** Begin **

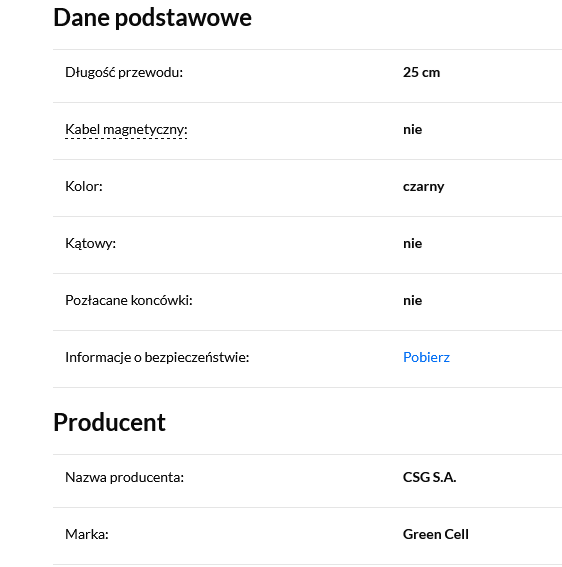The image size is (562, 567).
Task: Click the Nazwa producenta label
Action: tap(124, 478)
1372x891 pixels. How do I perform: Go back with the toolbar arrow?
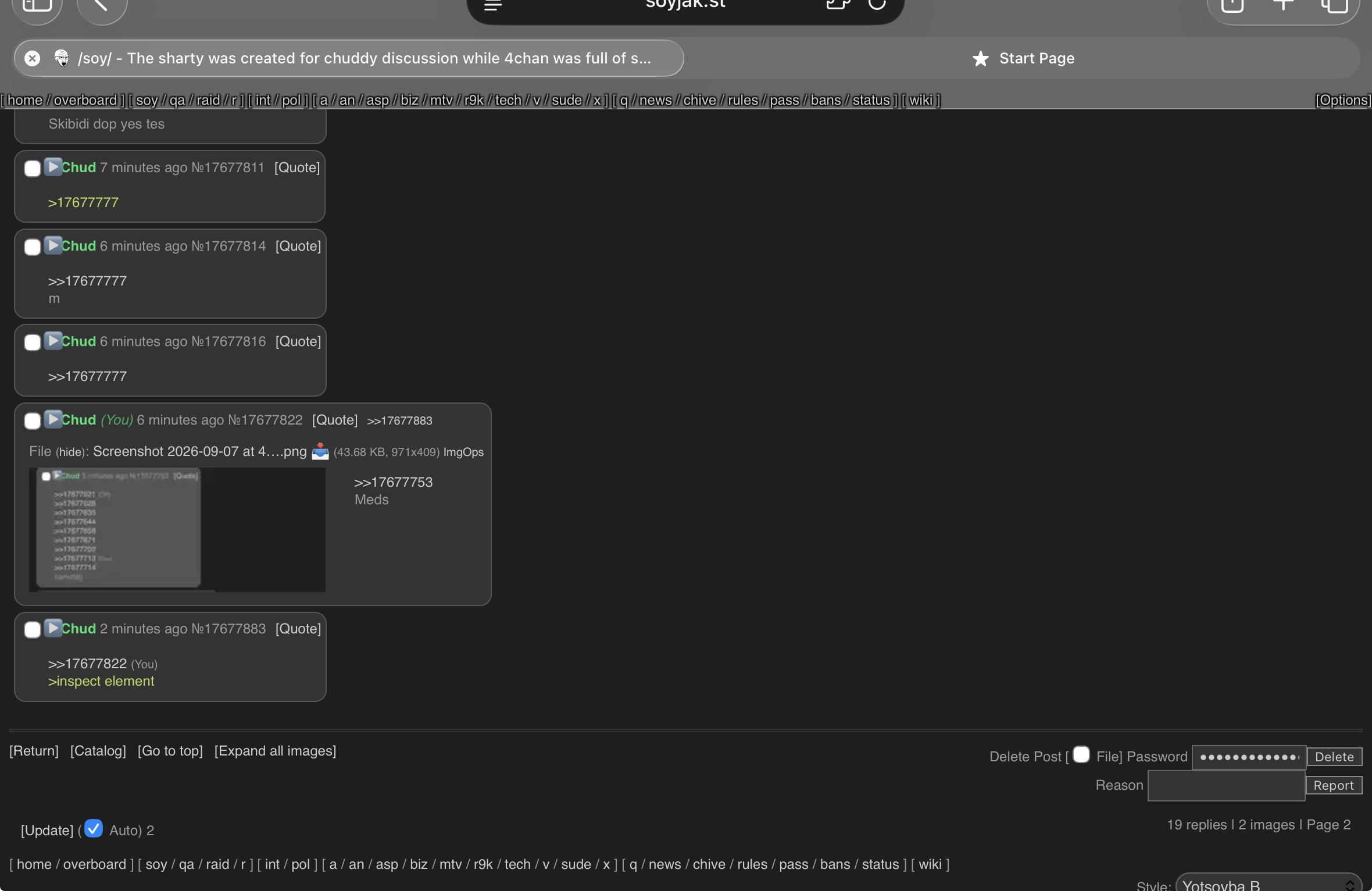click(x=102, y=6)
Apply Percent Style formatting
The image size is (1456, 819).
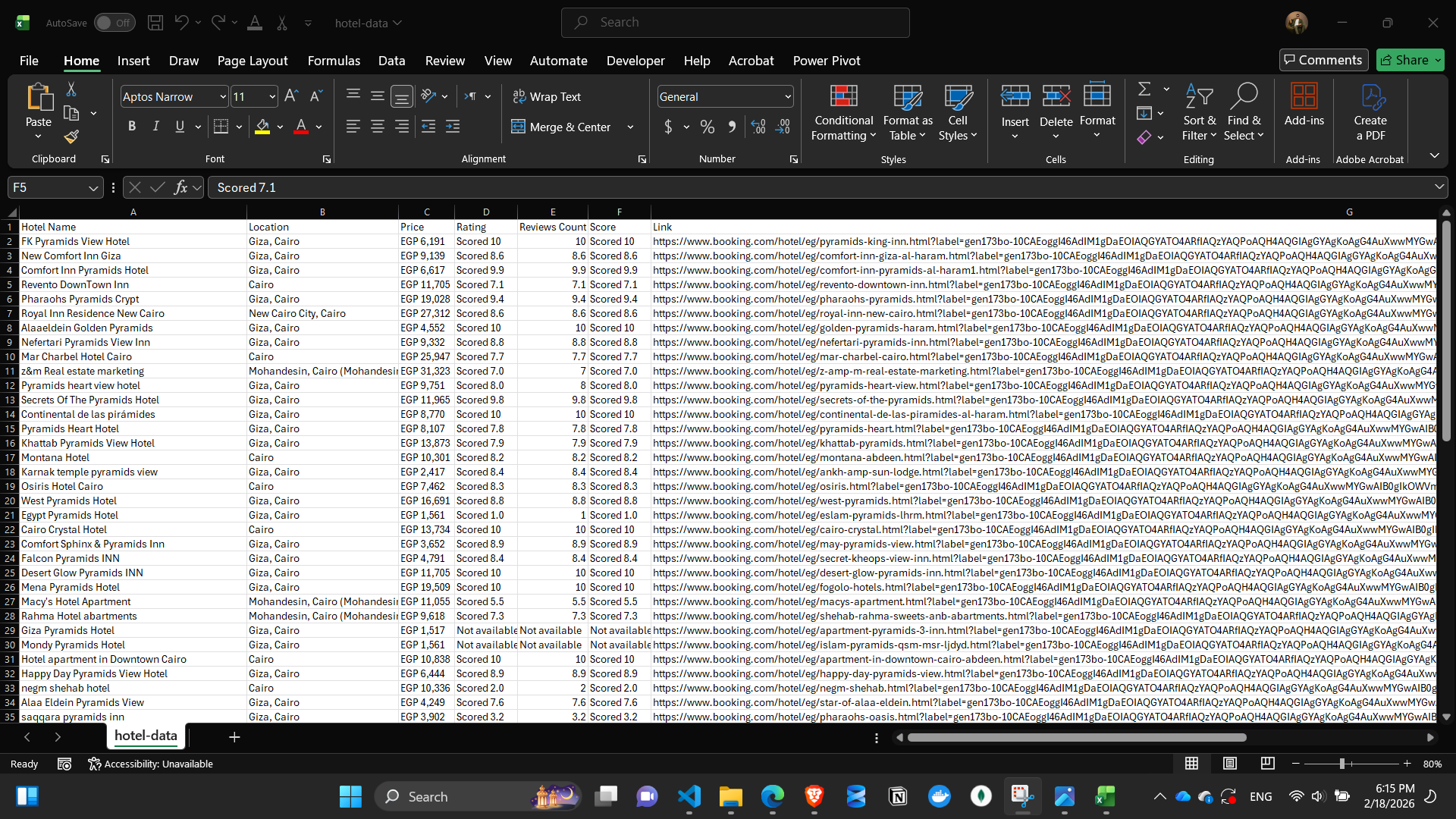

** End **

Please turn the listing lines from the one containing "Apply Percent Style formatting" through the end of the listing into a Markdown table with the columns Row and Listing line, skipping blank lines and leaving out the pictures.

RESPONSE FOR THIS EXERCISE
| Row | Listing line |
|---|---|
| 1 | Apply Percent Style formatting |
| 2 | The image size is (1456, 819). |